SOURCE:

Huh. I should’ve known. You can go onto eBay and buy a flipping IBM AT if you have a mind to, so I can surely find a motherboard and CPU to match the six-year-old machine that died on me. Or match as near as dammit.

Yeah. I decided now is probably not the time to splash out on a specialist Photoshop rig.

It’s amazing how much old tech is out there for sale — some of it new in the original boxes! Mostly scavenged, though.

It’s a market that eBay has made huge, but there was always a grubby dumpster-diving ethos to personal computing. At least down at my end of the market.

When we were in London, there was a regular computer fair at Crystal Palace, with some very dodgy characters selling very dodgy gear. I loved that.

But I’ll never forget my very first computer fair. Must have been 1985 or so. The smell of several hundreds of geeks in a conference room was indescribable.

And there was a cluster of nuns waiting in line to go in.

I thought, “Nuns! Computing! That is so awesome!”

Anyhow. Excuse me. Somewhere out there, there’s an MSI MS-6788 with my name on it.

Comments


Comment from S. Weasel
Time: September 7, 2010, 11:30 pm

I got my first big-screen monitor out of a dumpsters, circa 1987. It had been dropped from waist height and the case shattered. Somebody from the computer graphics company called and told me when it was going to be endumpstered. They actually had to throw it away for tax or insurance purposes or something, but it was okay if I fished it out.

It was a 21″ tube monitor — which was a HUGE and expensive piece of gear in those days — and it was the first peripheral I ever saw in a black case.

I epoxied that sucker back together and it worked fine, but the green gun was out of alignment. Until one day, a power surge came down the line and fixed it.

Oh, the hours of Doom I played on that thing…


Comment from Nina from GCP
Time: September 8, 2010, 12:17 am

Have fun shopping!


Comment from Monotone (The Elderish)
Time: September 8, 2010, 10:27 am

computing nuns… in 1985…. lol.

EXERCISE AIM: In the blog post, where was the regular computer fair the writer attended in London? Answer using nothing but the blog post above.

(Screen grounding examples)

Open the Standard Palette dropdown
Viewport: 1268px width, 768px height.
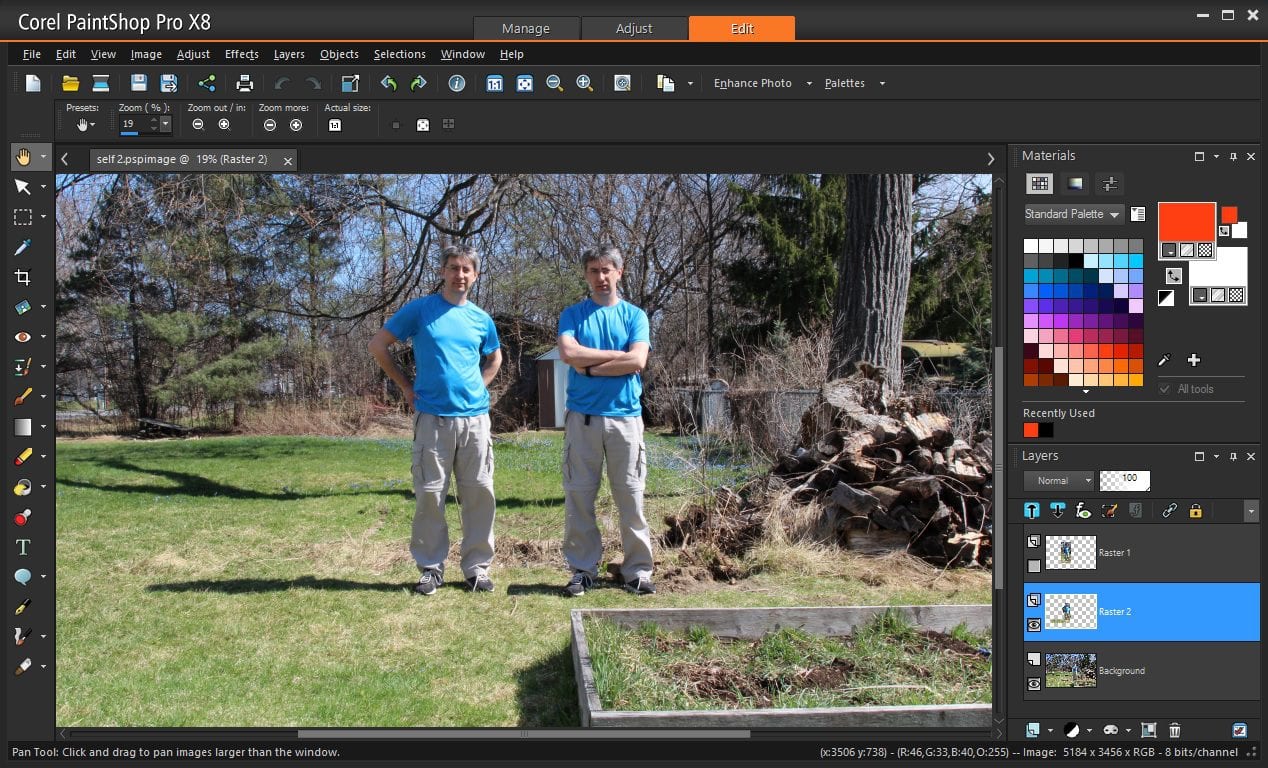click(x=1073, y=214)

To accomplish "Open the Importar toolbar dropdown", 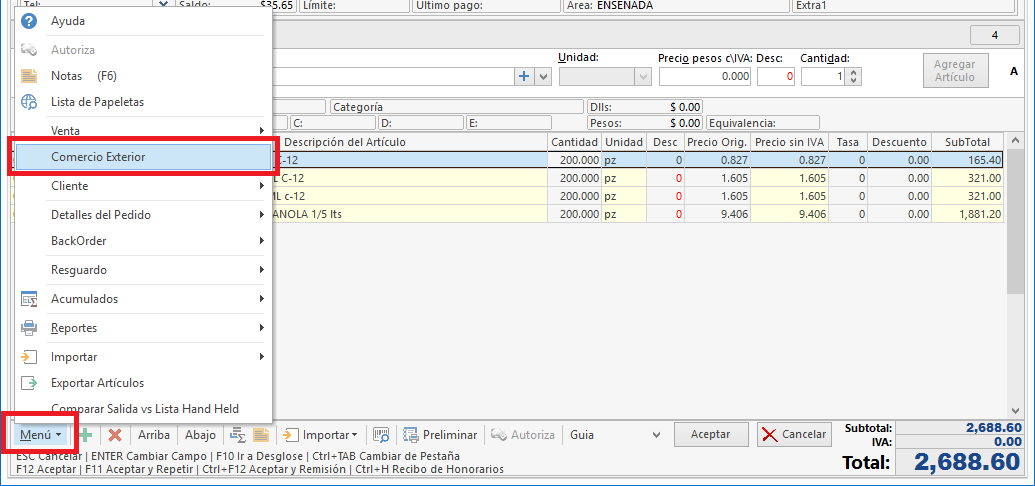I will (x=320, y=435).
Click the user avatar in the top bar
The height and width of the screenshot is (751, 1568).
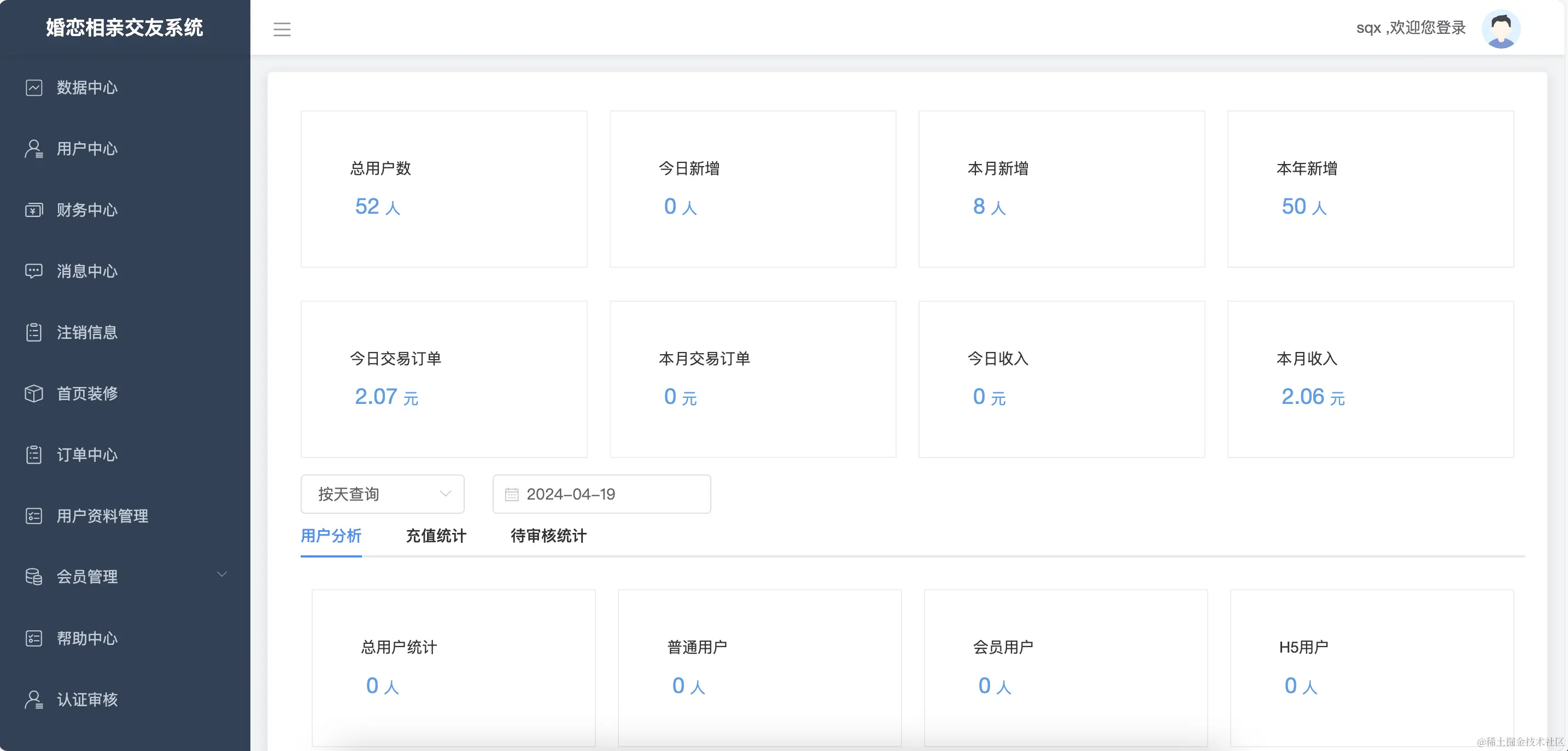[x=1502, y=28]
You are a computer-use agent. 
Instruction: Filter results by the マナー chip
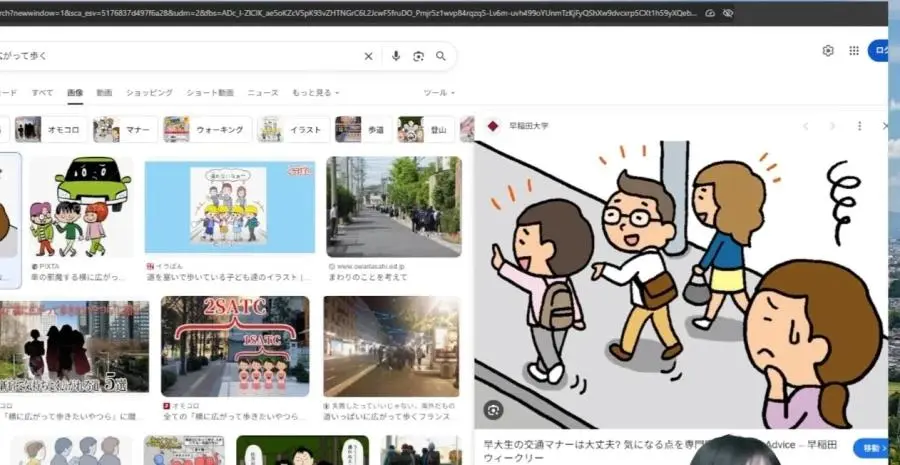point(121,129)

FINAL RESULT: Crystal Palace.